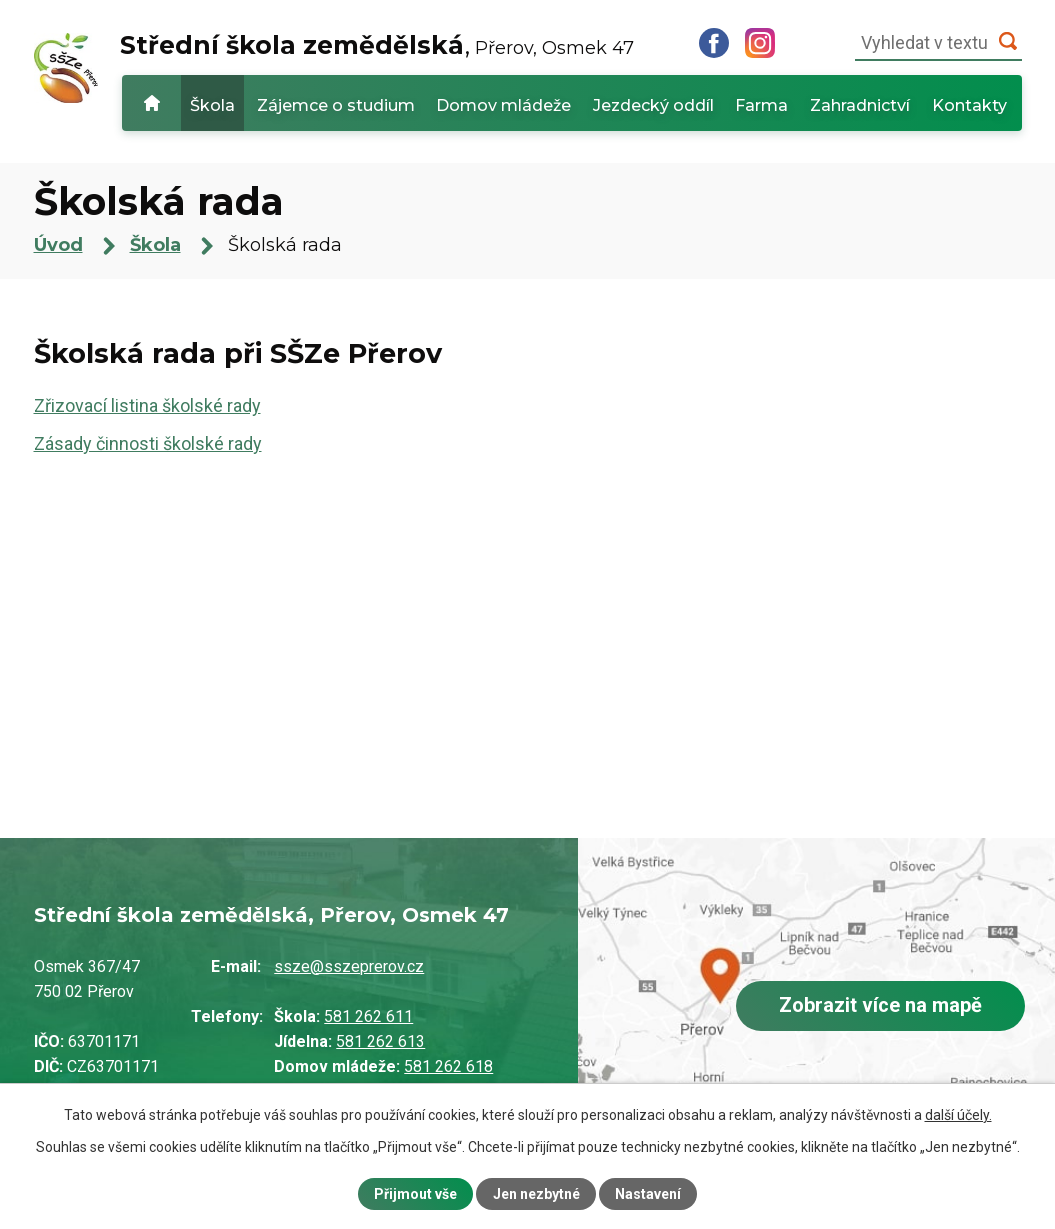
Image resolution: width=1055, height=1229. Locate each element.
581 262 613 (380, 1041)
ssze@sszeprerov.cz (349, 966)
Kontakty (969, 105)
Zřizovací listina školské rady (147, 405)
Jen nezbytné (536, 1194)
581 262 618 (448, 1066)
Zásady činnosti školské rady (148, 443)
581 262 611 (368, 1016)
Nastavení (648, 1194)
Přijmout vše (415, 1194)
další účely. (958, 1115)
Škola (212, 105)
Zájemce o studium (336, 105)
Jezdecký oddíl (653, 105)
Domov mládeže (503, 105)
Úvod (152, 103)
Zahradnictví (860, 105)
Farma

• [Objective]:
Starting at the line that has "Jezdecký oddíl (653, 105)" and going through the last of the items, rename "Farma" to "Statek". Give back only those lines, with nothing else changed.

• [Written reply]:
Jezdecký oddíl (653, 105)
Domov mládeže (503, 105)
Úvod (152, 103)
Zahradnictví (860, 105)
Statek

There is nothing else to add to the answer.